The Rules of Thumb blog from MoneyThumb strives to keep our readers who are interested in personal finance and ways to save money educated and informed. In our efforts to do so, today we want to share with you a way that many senior homeowners save thousands of dollars a year by using a tax break a lot of people don't know about. This tax break is known as property tax deferral.
It is very hard for most people to save money as a homeowner, and paying property taxes is one big hurdle that comes along annually which keeps many a homeowner stressed about how to come up with the money. This becomes even more so for senior homeowners. Once a homeowner retires, most of you are on a limited budget, so paying property taxes becomes even more of a challenge.
In a recent analysis by Zillow and Thumbtack, property taxes, utilities, and homeowners insurance added up to $6,327 a year for the median-priced U.S. home, with property taxes likely making up the lion’s share of that cost. For retirees living on a fixed income, the ability to stay in their home often comes down to what they pay in property taxes. For many there is another option: Defer your property taxes.
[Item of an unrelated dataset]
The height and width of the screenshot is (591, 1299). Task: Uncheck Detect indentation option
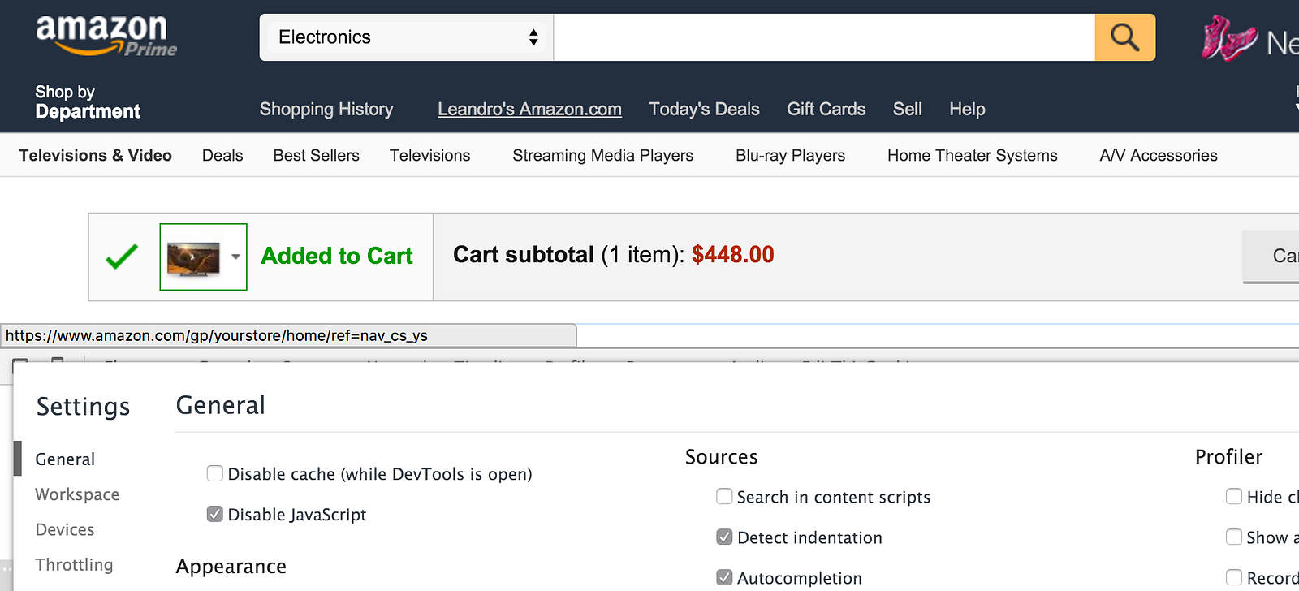click(724, 537)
Roughly two dozen states, including California and Texas, have property tax deferral programs that are available to older homeowners who want to put off paying real estate taxes for as long as they remain in their home. (Owners who have mortgages will typically need approval from their lenders.) When program participants do eventually sell or pass away, the state claims the balance of what they owe, plus interest, from their home equity.
“For most people, their house is their major asset, and to be able to tap some of that equity” — that is, by using it to cover current tax burdens — “could greatly improve their comfort in retirement,” says Alicia Munnell, director of the Center for Retirement Research at Boston College.
Yet many of these programs go underused; only about 10% of eligible homeowners in Oregon, for instance, participate in the program, according to a Boston Globe story on the deferrals. Many state programs have income limitations — but unlike property tax exemptions, which are typically reserved for low-income households and offer only modest relief, some of the deferral programs are open to retirees with relatively healthy retirement incomes.
In Minnesota, for example, the Senior Citizens Property Tax Deferral Program is open to homeowners age 65 older with a household income of $60,000 or less. In Washington, owners age 60 and older qualify with combined disposable incomes of $45,000 or less.